BuzzSugar: Was it difficult to watch this week's episode with Frank again?
Ali Fedotowsky: I really did get emotional. I've been watching the shows and sort of reliving them, so to see myself that down is hard. Watching yourself cry is difficult! It just reaffirmed that I'm so much better off for him leaving. This whole time, I had always said to my producers that I knew Frank would hurt me at same point. He really made me feel insecure throughout the thing, and I said to him, 'My relationship with you scares me.' I'm positive that I would not have ended up with Frank in the end, because I wouldn't have been able to commit to someone who scared me that much.
Buzz: You said it was hard to see yourself. Do you get critical of yourself on TV?
AF: Oh gosh, yes. I'm always so hard on myself for things that I do and say. My hair is always a mess, and everyone has noted. But what can I do? I just have to go with it.
To hear Ali explain people's misconceptions about the overnight dates, just
Buzz: Last night we saw the overnight dates — are they as awkward as they look?
AF: So awkward! I shouldn't even say awkward, but you don't know what people are expecting. Because I'm offering a guy an overnight date card, that doesn't mean we're going to go in the room and take all of our clothes off and get into bed! Yes, I'm giving him an overnight card, but I am not the type of girl to be with one guy, and then a minute later be with another guy. I would never do that. Ever. It's not what people think it is. I don't know that I'm even necessarily ready to sleep next to a guy one night and then another guy the next night.

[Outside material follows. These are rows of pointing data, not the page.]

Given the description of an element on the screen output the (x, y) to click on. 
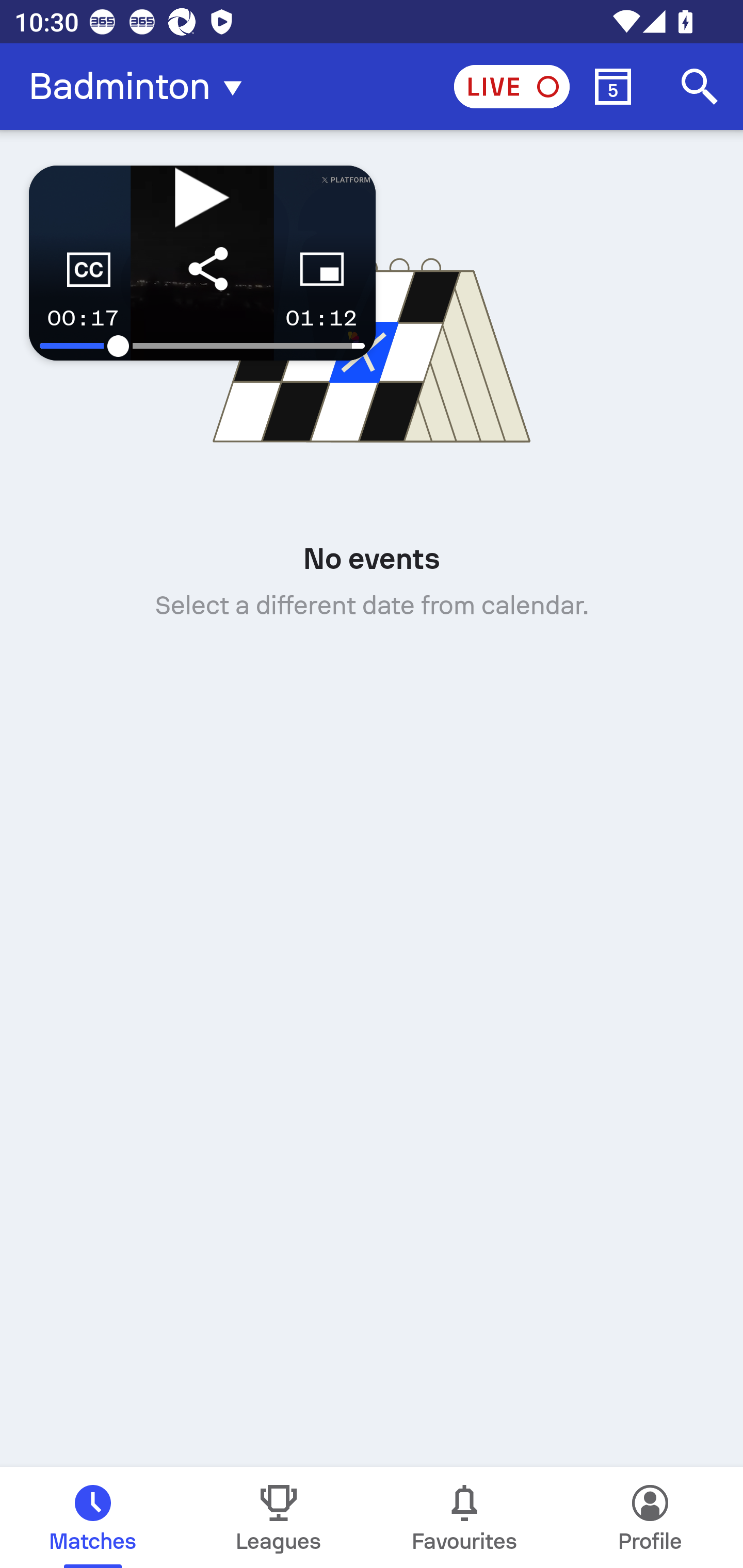
Badminton (141, 86)
Calendar (612, 86)
Search (699, 86)
No events Select a different date from calendar. (371, 418)
Leagues (278, 1517)
Favourites (464, 1517)
Profile (650, 1517)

Buzz: Even so, it seems like you guys were almost set up by the producers to take off your clothes, because you had to walk in waist-deep water to get to your fantasy suite!

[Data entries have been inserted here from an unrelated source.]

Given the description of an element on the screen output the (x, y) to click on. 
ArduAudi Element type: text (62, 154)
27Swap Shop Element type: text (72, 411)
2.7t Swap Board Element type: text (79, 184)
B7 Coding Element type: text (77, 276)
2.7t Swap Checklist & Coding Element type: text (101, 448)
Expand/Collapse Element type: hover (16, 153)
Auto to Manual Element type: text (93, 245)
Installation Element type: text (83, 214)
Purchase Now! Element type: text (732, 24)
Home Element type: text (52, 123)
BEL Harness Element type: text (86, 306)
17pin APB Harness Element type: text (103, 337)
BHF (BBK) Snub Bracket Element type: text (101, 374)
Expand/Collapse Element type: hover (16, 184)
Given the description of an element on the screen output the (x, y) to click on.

AF: [laughs] I guess I should say I didn't have much problem taking Roberto's shirt off!
Buzz: We didn't have a problem with it either! So after spending time with these guys, what have you learned that people can apply to their own dating lives?
AF: I always thought that — and people might disagree with this, honestly — but I always thought that the guy that was right for me needs to be my best friend and the person I can hang out with. But I think what I realized through all of this, is the guy I'm friends with — the funny guy who is quirky and the center of attention, aka Frank — that's not necessarily the guy I need to be with. I can surround myself with friends like that, and then the man who I need to be with is the rock who is there for me after a hard day of work, that I can come home to. What I need in a social setting is not what I need in a husband.
Buzz: Well, we know Frank is out, but there are conflicting rumors saying that you're single or that you're engaged and already planning your wedding! Has it been difficult to keep the real outcome a secret?
AF: I'm good at keeping secrets, so it's been OK. But it is really hard in the sense that I don't want to keep in the secret! I just want to be like, 'You're wrong, you're wrong, you're kind of right but wrong.' I just want everything out there, so I can talk about it and live my life whether I'm a single woman or whether I'm happily engaged.
Buzz: So, I take it you're happy with your decision?
AF: I'm so happy with my decision. I wouldn't change anything!